Who Produced the Draft EIS?

Last month the Pebble Limited Partnership (PLP) launched new advertising efforts to state its case that the federal permitting process is working as designed and that the Corps’ Draft Environmental Impact Statement (DEIS) “shows a clear path forward for permitting…”  PLP’s full-page ad in the Anchorage Daily News, along with a 20-page direct mailer, also included logos of 16 cooperating agencies and tribes, ranging from The Office of the President of the United States to Curyung Tribal Council.

However, some agencies and tribes listed were surprised by this inclusion and felt it misleading and confusing to the public, especially since the mailer included the headline “Who Produced the Draft EIS?” above the logos.
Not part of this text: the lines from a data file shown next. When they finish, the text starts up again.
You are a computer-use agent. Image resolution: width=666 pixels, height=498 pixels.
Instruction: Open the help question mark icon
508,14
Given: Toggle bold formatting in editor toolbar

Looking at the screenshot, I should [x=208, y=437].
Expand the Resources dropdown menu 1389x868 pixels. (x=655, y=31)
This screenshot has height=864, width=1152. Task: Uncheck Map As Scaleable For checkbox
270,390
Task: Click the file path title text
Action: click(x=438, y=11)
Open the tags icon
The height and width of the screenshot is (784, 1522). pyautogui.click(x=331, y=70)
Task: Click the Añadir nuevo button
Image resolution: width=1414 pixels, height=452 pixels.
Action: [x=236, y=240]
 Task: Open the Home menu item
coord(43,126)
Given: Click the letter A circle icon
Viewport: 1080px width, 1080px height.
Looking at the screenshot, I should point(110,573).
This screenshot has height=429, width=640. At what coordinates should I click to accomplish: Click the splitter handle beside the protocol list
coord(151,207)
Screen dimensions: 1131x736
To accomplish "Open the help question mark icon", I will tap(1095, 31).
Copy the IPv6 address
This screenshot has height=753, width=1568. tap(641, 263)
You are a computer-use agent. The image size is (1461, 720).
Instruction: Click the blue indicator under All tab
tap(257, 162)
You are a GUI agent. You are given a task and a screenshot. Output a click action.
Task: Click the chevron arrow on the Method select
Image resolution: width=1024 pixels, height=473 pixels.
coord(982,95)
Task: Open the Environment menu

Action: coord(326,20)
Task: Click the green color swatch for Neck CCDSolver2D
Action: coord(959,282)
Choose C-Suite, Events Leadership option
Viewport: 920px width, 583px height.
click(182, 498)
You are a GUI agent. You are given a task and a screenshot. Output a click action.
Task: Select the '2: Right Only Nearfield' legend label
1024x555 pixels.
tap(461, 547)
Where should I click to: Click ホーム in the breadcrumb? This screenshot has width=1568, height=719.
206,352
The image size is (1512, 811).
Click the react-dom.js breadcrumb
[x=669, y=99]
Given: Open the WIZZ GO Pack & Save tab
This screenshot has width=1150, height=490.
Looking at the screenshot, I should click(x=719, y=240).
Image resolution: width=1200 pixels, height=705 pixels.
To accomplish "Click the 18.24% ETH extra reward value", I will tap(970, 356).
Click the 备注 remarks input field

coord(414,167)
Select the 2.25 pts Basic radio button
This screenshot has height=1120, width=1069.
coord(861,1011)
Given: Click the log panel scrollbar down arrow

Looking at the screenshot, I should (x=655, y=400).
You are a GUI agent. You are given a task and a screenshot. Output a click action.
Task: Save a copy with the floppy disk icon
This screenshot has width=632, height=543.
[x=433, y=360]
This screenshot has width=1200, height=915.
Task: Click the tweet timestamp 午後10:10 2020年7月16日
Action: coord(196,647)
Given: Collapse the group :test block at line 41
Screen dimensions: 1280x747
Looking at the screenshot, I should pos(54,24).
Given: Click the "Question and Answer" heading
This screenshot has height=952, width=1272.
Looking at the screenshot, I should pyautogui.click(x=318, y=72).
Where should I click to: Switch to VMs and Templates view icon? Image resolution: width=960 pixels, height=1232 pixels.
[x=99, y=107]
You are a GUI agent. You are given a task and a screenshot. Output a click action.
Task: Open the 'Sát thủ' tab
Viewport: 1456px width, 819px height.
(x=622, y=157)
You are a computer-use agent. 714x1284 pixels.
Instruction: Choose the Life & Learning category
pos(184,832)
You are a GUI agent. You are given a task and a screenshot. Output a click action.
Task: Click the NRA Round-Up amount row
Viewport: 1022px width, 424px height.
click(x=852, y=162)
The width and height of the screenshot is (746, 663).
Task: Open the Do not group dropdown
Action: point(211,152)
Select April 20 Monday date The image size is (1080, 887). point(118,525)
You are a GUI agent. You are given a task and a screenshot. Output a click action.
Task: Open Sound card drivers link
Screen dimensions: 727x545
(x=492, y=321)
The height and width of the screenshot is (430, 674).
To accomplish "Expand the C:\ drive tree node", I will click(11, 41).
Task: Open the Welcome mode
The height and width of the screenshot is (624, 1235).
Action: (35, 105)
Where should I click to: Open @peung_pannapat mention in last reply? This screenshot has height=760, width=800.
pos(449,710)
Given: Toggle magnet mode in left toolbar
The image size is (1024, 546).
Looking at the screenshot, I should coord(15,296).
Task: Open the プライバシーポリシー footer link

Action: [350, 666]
Pebble Limited Partnership sent a mailer, “Clear Path Forward,” to Alaska residents in November. Its use of agency logos under the heading “Who Produced the Draft EIS?” prompted backlash from some of the agencies listed.

Unauthorized Use

The U.S. Department of the Interior (DOI), which has been very critical of the Draft EIS, sent a cease and desist letter on Friday, warning PLP to avoid use of the agency logos under its purview. These include the Bureau of Safety and Environmental Enforcement, Fish and Wildlife Service and the National Park Service. Use of the logos “implies that your organization receives assistance or is somehow affiliated” with those agencies, wrote Lisa Kilday, Attorney-Advisor for the DOI. “It is misleading for PLP’s advertisements to attribute ‘production’ of the DEIS to the bureaus, thereby suggesting that the Department or other federal agencies endorse the DEIS. The bureaus have participated and will continue to participate in the NEPA review of the proposed Pebble Mine Project in their respective roles as cooperating agencies. But their participation does not rise to the level of producing or controlling the documents released by the USACE, and their involvement in the environmental review of the proposed Pebble Mine Project does not represent the bureaus’ endorsement of the DEIS or any future FEIS.”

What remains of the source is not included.